Services
- Individual
- Adolescent/Teen
About My Clients
You may be carrying more than people realize, performing strength while quietly struggling, or feeling lost in the gap between who you are and who you're expected to be. Many of my clients are navigating anxiety, depression, grief, trauma, or questions of belonging and identity: cultural, racial, gender, or spiritual. Some are healing from relational harm. Others are standing at the edge of a significant change. Whatever brings you here, I'm glad you found your way.
My Background and Approach
My approach is trauma-informed, person-centered, and rooted in deep respect for your whole story. With a background in Cultural Anthropology, I bring an understanding of how identity, belonging, culture, race, and systemic forces shape a person's inner life and why they belong in the room. I'm an LMHCA and Nationally Certified Counselor with a Master's in Clinical Mental Health Counseling from Seattle University and clinical experience in community mental health and public schools throughout the South Puget Sound. I integrate Narrative Therapy, Internal Family Systems, existential therapy, Liberation Psychology, somatic and mindfulness-based approaches, Motivational Interviewing, and Solution-Focused Brief Therapy. We move at a pace your nervous system can hold, making space for what stirs beneath the surface. My clients often describe our work as a place where they feel fully seen, without having to translate themselves or leave parts of their story at the door.

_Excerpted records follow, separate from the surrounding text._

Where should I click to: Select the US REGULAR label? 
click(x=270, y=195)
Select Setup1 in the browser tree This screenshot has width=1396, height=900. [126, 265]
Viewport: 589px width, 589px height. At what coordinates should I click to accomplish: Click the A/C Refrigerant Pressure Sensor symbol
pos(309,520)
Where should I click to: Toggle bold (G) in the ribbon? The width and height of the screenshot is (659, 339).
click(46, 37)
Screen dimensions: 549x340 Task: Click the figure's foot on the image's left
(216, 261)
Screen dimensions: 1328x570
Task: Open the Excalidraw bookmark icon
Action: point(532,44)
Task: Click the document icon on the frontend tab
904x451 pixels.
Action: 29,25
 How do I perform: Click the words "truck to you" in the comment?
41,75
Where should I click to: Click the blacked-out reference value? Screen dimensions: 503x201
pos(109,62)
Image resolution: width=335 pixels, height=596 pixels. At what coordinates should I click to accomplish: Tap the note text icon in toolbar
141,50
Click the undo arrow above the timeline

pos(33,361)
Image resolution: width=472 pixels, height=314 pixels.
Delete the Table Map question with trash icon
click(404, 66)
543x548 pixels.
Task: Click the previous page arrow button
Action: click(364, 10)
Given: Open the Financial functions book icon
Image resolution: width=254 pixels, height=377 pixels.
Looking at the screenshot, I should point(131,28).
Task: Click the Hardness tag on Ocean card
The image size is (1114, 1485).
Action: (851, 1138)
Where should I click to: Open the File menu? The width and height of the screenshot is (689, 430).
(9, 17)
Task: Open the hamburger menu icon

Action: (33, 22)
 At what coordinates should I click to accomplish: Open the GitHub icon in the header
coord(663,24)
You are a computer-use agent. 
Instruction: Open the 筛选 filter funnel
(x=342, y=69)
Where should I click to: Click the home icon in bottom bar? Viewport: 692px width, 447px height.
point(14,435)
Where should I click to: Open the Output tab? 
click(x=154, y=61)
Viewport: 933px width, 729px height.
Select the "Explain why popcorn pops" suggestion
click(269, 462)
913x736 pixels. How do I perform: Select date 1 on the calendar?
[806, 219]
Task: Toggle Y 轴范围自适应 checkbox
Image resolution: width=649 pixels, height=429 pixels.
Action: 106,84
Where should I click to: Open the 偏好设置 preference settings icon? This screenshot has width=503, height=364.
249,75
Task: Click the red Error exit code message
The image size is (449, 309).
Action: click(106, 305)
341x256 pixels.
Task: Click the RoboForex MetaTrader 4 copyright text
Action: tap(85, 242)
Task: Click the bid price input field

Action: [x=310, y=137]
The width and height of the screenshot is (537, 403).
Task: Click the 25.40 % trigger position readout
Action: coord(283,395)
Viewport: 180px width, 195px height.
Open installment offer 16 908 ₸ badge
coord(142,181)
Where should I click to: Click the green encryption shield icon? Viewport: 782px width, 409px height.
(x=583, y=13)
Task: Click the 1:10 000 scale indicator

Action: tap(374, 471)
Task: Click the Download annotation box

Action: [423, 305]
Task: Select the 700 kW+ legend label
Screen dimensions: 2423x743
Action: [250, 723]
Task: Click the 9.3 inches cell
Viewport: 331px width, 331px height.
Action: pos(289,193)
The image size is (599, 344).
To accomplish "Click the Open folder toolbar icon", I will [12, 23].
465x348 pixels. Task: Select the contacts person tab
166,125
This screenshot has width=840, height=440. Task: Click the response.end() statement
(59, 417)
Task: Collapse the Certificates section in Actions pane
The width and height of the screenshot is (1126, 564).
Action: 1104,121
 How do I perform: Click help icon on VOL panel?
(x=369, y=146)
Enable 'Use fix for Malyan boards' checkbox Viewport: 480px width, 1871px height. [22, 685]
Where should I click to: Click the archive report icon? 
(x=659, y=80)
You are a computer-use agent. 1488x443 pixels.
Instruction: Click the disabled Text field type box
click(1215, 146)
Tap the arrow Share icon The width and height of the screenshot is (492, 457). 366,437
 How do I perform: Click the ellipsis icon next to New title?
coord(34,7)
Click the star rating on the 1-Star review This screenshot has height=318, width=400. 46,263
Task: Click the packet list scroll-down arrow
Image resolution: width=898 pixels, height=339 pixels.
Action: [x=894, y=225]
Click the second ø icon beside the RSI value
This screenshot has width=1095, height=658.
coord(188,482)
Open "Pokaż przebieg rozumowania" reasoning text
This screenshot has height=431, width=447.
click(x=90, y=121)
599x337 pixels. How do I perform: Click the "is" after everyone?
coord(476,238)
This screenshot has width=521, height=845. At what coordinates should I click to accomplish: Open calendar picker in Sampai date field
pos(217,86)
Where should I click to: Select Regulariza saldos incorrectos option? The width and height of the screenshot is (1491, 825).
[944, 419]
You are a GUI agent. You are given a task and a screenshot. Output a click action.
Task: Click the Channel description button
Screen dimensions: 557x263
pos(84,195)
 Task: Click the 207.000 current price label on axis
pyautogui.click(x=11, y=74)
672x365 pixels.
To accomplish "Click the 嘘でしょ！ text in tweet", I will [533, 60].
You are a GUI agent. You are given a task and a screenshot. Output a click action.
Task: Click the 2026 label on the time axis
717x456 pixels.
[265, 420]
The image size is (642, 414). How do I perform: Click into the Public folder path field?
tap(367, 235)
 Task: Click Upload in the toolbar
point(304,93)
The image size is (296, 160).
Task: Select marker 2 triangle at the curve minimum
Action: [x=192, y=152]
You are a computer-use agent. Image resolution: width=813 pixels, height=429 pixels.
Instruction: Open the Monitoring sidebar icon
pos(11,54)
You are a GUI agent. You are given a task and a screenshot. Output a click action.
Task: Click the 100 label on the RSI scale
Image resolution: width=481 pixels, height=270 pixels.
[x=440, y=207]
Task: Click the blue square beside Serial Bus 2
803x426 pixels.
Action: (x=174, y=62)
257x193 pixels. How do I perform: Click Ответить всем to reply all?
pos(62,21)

My Personal Beliefs and Interests
Western mental health has a fraught history with communities it has pathologized rather than understood. I hold that history with honesty and strive to practice differently, centering relationship, community, and traditional ways of knowing alongside clinical training. You arrive with more wisdom than you may realize: your experience, your lineage, the ways of knowing that have been passed down to you. Therapy isn't about replacing that. It's about finding your way back to what's true, and setting down what never was. As a woman of color who has done my own work of finding my voice and claiming the right to use it, I know something about what it means to move through the world on the margins. That experience informs the particular passion I bring to working with people from marginalized communities, including people of color, women, and the LGBTQ community. I believe this work, done well, is a form of liberation, and I care deeply about what becomes possible when we're in it together.